Vaitinasa made the revelation during her remarks over the weekend at the University of Hawai’i-Manoa College of Education cohort program in which some 20 teachers received bachelor and master's degrees in education.
She also says the graduates have been notified that all teachers are to see the Teacher Quality Office to “present all your credentials, transcript, [and] everything so that each of you will have a profile” with the office.
Additionally, in March of next year, “some 700 teachers of the Department of Education, that have never taken ‘praxis one’, will be asked to take it,” she explained. “The results of this data, will be used as part of the enormous profiling of every teacher in the Department of Education.”
Further, in the summer of 2014, “every teacher will be engaged in every training — some in service training,” she said and noted that a teacher’s work is continued learning.
“Don’t ever think your degree is a termination of learning. Life is learning. Teaching is a job about learning. First the teacher, then the students,” she said and it’s the DOE’s dream that in the very near future the department is able to reclassify the pay scale for all teachers.
Vaitinasa congratulated the graduates along with their families, who supported these teachers as they concentrated on earning their degrees. Among those she acknowledged and thanked included the federal government for providing funds for teachers to attain their degrees.
She also thanked Gov. Lolo Matalasi Moliga for pushing to educate teachers, who teach the future generation.
She went on to say that “as a teacher I try to practice some of the methods I learned in college about changing the behavior of children. Perhaps the most positive way to change the behavior of children, is to give praise for good behavior.” She shared that every time her son does something good, “my son is praised”.
Commencement speaker honors went to Lt. Gov. Lemanu Peleti Mauga, who recalled the graduates’ theme, “I am the master of my fate, I am the captain of my soul,” which is "such is a powerful theme...”
“It radiates a motivational drive, which can inspire us beyond what we think we can fulfill, in order to continue to succeed,” he said and asked the graduates, “Are you really the master of your fate? And are you really the captain of your soul?”
Lemanu said he is of the understanding that the intention of the theme, “is to push yourself, to push your inner self, to be assured, that you and only you can fulfill what you want out of life and what you want to be in life, that you are undefeated.”
And being presented with their degrees, Lemanu told the graduates, “You have all demonstrated that ‘yes’, you are the master of your fate, and the captain of your soul.”

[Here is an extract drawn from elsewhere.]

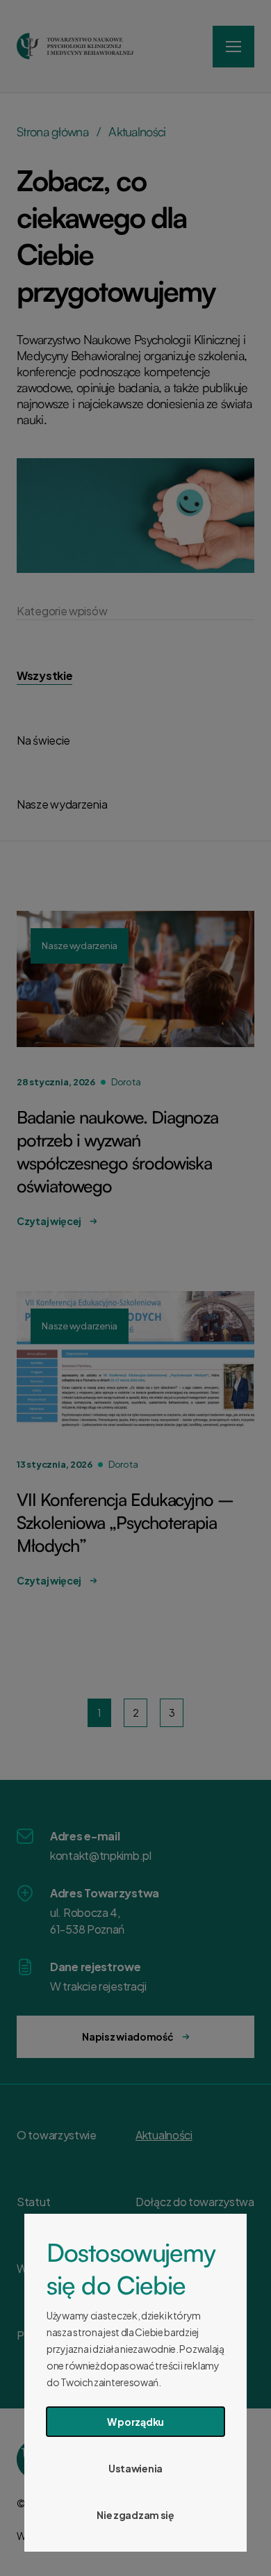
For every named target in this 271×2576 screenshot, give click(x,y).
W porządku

He also informed the graduates that life has many challenges and “regardless of what life gives us, we must remember that ‘I am the master of my fate, I am the captain of my soul’, because in life there is no more noble cause than defining who you are and living your life to the fullest.”
And, “knowing that what you have in life, isn’t anyone’s doing but yours and yours alone,” he said and congratulated the students and their families.